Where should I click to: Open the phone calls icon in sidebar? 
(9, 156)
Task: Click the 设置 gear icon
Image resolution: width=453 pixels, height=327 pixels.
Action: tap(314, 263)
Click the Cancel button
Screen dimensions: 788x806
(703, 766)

-------

▶ [EXERCISE BRIEF]
Go through the listing above and restate it word for word.

▶ [SOLUTION TO THIS PROBLEM]
Where should I click to: Open the phone calls icon in sidebar? 
(9, 156)
Task: Click the 设置 gear icon
Image resolution: width=453 pixels, height=327 pixels.
Action: tap(314, 263)
Click the Cancel button
Screen dimensions: 788x806
(703, 766)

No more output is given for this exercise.